*依頼内容*
モビリティ関連分野でのICT活用を扱った解説論文の、最後の文の後に続く部分を書いてもらえますか？

*文書の一部*
◆ ◆ ◆ ◆

解説論文 
モビリティ関連分野におけるICT活用のこれまでとこれから

小特集
スーパシティ/スマートシティ実現の基盤となるICT技術

モビリティ関連分野におけるICT活用の
これまでとこれから

Past and Future of ICT Utilization in Mobility-related Fields

有吉 亮 Ryo Ariyoshi

Summery モビリティ関連分野にとってICT は当初,道路交通の安全と円滑を支援するための技術という位置付けであったが,インターネットとスマートフォンを前提としたライドシェア等の新たなモビリティサービスの勃興,自動運転に関する研究開発の加速,そして「CASE」や「MaaS」といった概念の普及によって,ICT は新たな時代のモビリティサービスの根幹を担う存在となった.また,技術的な側面だけでなく,交通関連の課題を解決するための政策検討過程においても,ICT の役割は拡大しつつある.交通計画におけるICT 関連データの活用においては,データの需要者と所有者の不一致,及び両者の目的意識の不一致が課題として挙げられる.データ所有者である民間事業者が,交通計画の検討過程の中でのデータの使われ方に対して理解を深めるよう,データ需要者である政策・研究サイドから働き掛けることが重要である.

Key Words モビリティ,交通計画,ITS,MaaS,ビッグデータ

1

はじめに

本稿では,日本のモビリティ関連分野における情報通信技術(ICT: Infor­mation and Communication­Technology)の活用とその展望について述べる.2. ではモビリティ関連分野におけるICT 活用の歴史的経緯を概観し,3. ではモビリティ関連施策の計画過程におけるICT の活用について,サービスや調査研究の実例を紹介しながら述べる.4. では,今後のモビリティとICT の連携のあり方について展望を述べる.

◆ ◆ ◆ ◆

*データ抜粋*

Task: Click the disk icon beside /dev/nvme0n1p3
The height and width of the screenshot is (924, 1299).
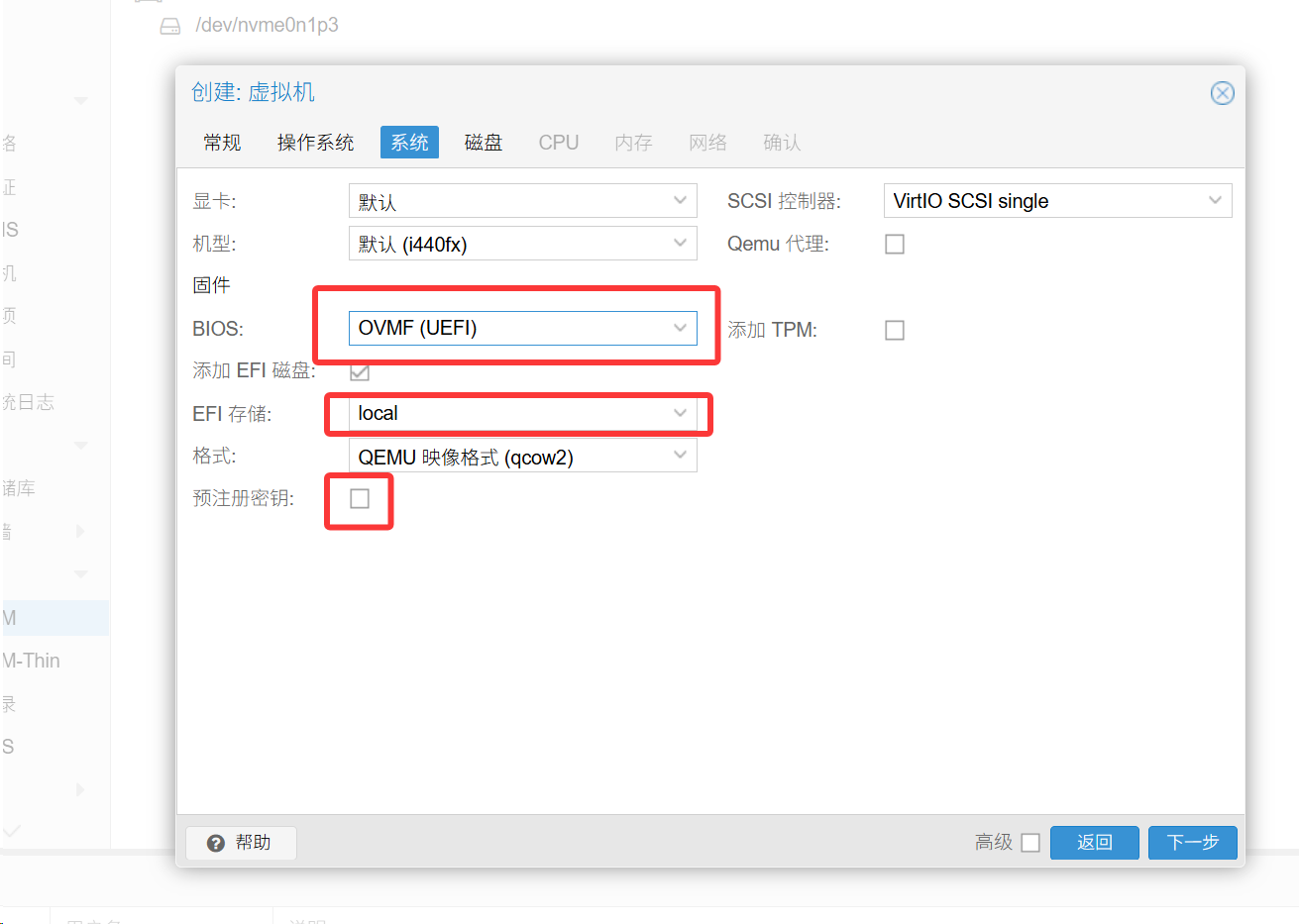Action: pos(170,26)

◆ ◆ ◆ ◆

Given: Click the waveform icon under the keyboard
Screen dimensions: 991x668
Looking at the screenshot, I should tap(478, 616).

◆ ◆ ◆ ◆

*実行結果*
論を進めるに先立ち,本稿における「モビリティ(Mobility)」という用語の定義をしておく.Mobility という英単語の意味は,“the ability tomove”すなわち“移動する能力”であり,本稿でも「移動のしやすさ」という概念を表す言葉として「モビリティ」を用いる.なお,「モビリティの開発」や「超小形モビリティ」など,モビリティという言葉が,物体としての車両そのもの(交通計画分野ではこれを「交通具」と言う)の意味で使用されている例も多く見られるが,本稿ではそのように限定した解釈はしない点を断っておく.

2

モビリティ関連分野におけるICT活用の経緯

2.1 ICT活用のれい明期(1970〜1980 年代)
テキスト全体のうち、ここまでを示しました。